Controversy has centred on free-expression provisions. Section 66A, which criminalised "grossly offensive" or "menacing" online messages, was struck down in its entirety by the Supreme Court in Shreya Singhal v. Union of India (24 March 2015) as violative of Article 19(1)(a) of the Constitution and unconstitutionally vague; the same judgment upheld Section 69A while reading down intermediary obligations under Section 79 to require actual knowledge via court or government order. Despite the ruling, lower courts continued registering cases under Section 66A for years, prompting further Supreme Court directions in 2019 and 2021. The 2021 Rules face ongoing constitutional challenges in multiple High Courts, with WhatsApp contending that the traceability mandate breaks end-to-end encryption and infringes privacy recognised in K.S. Puttaswamy v.
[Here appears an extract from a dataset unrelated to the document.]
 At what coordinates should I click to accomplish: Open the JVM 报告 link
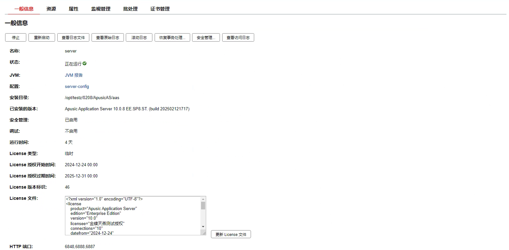click(x=74, y=75)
Union of India (2017).
For the working practitioner—whether a UPSC aspirant preparing General Studies Paper III on internal security, a desk officer drafting takedown requests, or a policy analyst tracking platform regulation—the IT Act remains the operative spine of India's digital governance. Mastery requires holding three layers simultaneously: the 2000 parent Act, the 2008 penal expansion, and the proliferating subordinate rules of 2009, 2011, and 2021. Its blocking and interception powers, intermediary obligations, and the unresolved tension between Section 69A secrecy and transparency norms make it central to debates on digital sovereignty, surveillance, and the regulation of transnational platforms operating within Indian jurisdiction.
Example
In June 2020 India's Ministry of Electronics and Information Technology invoked Section 69A of the Information Technology Act, 2000 to block 59 Chinese mobile applications, including TikTok and WeChat, citing threats to sovereignty and integrity.
Frequently asked questions
The Information Technology (Amendment) Act, 2008, effective 27 October 2009, introduced cyber-terrorism (Section 66F), data-protection liability (Section 43A), interception and blocking powers (Sections 69 and 69A), and the intermediary safe-harbour provision (Section 79). It was largely a response to the 26/11 Mumbai attacks.